I was inspired to write about style guides after seeing a very beautiful one for a current client. As dorky as it might sound, I get incredibly excited about style guides!
Style guides are typically client-generated; however, I have worked for organizations where various departments (e.g. Instructional Design, Programming, Multimedia) contribute to the development of a client’s style guide. They are documented explanations and illustrations of stylistic options that are available for the product in development.
These stylistic options typically include approved logos and branding, colours (and corresponding hex values), appropriate fonts and sizes, and can even be so specific as to dictate the pixel width a highlight box must be or the screen resolution the product must adhere to.
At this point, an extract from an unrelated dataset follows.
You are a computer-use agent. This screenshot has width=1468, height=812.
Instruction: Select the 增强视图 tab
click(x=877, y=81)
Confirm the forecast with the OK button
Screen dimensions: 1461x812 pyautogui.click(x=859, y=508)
Basically, the style guide dictates how your product should look/feel and is typically developed by the client in an effort to stay ‘on brand’. Other elements can even include the tone of voice used (active vs passive) or grammar preferences.
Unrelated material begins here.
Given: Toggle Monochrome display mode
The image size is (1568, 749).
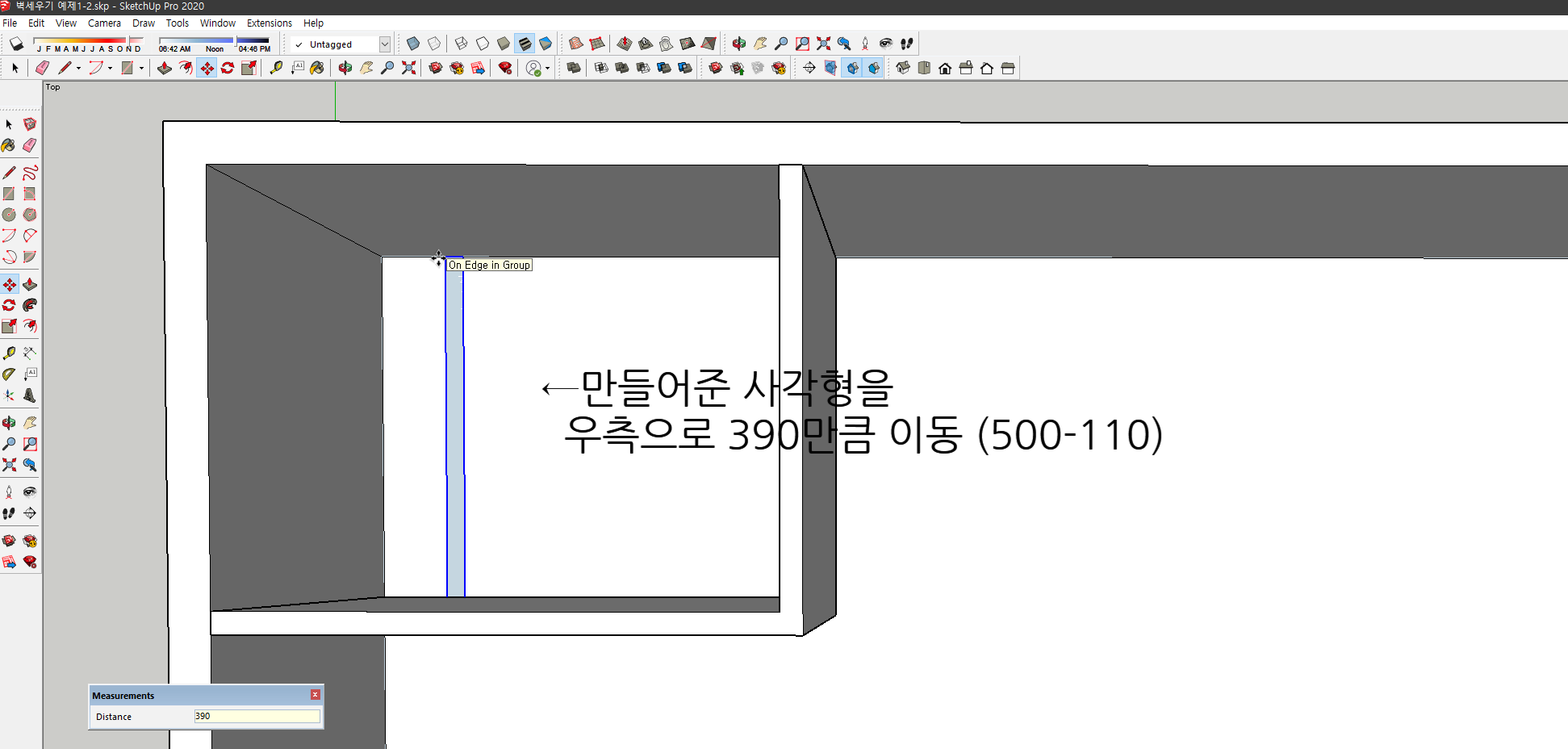Looking at the screenshot, I should (545, 43).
But why should I be interested in these?
Now, I’m not saying you need to get giddy about a beautifully crafted style guide like I do, but what I am saying is that you probably should inquire as to whether your client has one. Why? Because doing so can save a lot of time and effort spent revising a developed product to adhere to the company’s branding standards. It can be very tedious changing fonts and sizes for large projects…
Another great thing about style guides is that they ensure that all team members (if there are more than just yourself) have the same information and are adhering to the client’s aesthetic requirements. This can yield an incredible cost savings when you consider the effort involved in reprogramming interactive pieces or re-developing multimedia assets.
Style guides also save you tons of time and guess work! The projects I’ve worked on that had prescribed style guides had a lot less back and forth stylistic revisions than those without. While designing different layouts and using different typography may be your jam, clients may feel like you failed to read their mind with regarding to determining their brand’s vibe. No one wants you to miss the mark!